1908年に目撃された時は、この怪物は獲物としてカリブー(トナカイの一種)を仕留めたようで、獲物を大きな口にくわえたまま凍った川の上を渡っていく姿が目撃されている。
この生物の大きさは約50フィート(約15メートル)あり、体色は黒一色。イノシシのような剛毛の鬣など、随所に毛が生えていたようだ。歩行は後足での二足歩行、鋭い牙と鼻先に角が生えていたとされている。
このニュースは「カナダで生きている恐竜が目撃された!?」としてイギリスの大衆紙ストランド・マガジンほか、様々な文献で取り上げられた。
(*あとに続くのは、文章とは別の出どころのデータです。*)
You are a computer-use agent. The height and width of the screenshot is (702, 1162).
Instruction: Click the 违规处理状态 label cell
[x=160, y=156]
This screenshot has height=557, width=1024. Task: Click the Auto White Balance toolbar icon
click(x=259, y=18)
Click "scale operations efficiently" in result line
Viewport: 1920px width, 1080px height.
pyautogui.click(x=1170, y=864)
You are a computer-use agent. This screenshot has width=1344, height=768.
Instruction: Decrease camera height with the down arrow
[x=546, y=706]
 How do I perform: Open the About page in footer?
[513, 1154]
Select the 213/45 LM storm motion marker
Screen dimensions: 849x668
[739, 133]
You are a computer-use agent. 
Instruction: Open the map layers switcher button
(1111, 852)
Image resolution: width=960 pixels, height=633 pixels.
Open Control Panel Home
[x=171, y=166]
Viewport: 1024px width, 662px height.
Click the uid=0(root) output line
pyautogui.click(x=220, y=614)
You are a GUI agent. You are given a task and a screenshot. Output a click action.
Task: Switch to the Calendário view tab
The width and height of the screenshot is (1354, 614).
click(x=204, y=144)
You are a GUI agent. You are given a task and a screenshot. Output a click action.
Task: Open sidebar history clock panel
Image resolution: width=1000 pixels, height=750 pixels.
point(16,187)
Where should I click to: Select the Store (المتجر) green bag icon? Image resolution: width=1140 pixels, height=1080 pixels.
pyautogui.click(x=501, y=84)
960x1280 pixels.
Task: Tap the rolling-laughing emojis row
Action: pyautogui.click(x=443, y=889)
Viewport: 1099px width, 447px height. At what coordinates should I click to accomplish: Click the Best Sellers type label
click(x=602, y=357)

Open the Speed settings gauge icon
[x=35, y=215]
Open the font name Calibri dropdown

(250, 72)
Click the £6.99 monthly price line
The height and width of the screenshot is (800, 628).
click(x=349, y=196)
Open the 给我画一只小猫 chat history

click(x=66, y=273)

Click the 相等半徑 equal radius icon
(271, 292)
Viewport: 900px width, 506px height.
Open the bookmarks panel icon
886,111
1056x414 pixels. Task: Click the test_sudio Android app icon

実際、当時の文献では脚部など随所に長い毛を生やしたケラトサウルスによく似た姿の怪物の絵が描かれている。これはおそらく「鼻の上に一本角がある」二足歩行の巨大生物、という点から想像されたものなのだろう。現代では恐竜についても研究が進み、恒温動物説や羽毛があったという説が出てきているが、それでも厳冬のカナダで生息し続けるには無理があるだろう。
さて、1918年に広文社より発行された『世界の奇聞全集』にはよく似た生物の目撃情報が「北極圏の恐角獣」として紹介されている。ちなみにこの『恐角獣』はある古生物の名前を和訳したものであった。その名はウィンタテリウム、新生代に北アメリカやアジアと広範囲にわたって生息していた草食獣だ。頭頂部から鼻にかけて6本の角があり、大きなサーベル状の犬歯を持っている。見た目はサイに似ているがあくまで別の種類の生物である。確かにウィンタテリウムであれば寒い土地でも活動できるかもしれないが、ウィンタテリウムは先述の通り草食獣である。また四足歩行の生物であり、大きさも3メートルほどしかない。そのため、目撃証言にあるようにトナカイを獲物にしたり、口にくわえたまま二足歩行することなど不可能なのだ。
パートリッジ・クリークで目撃された怪物は何だったのだろうか?
もしかしたら、我々の知らない未知の巨大生物が凍土の向こうに今でも生息しているのかもしれない。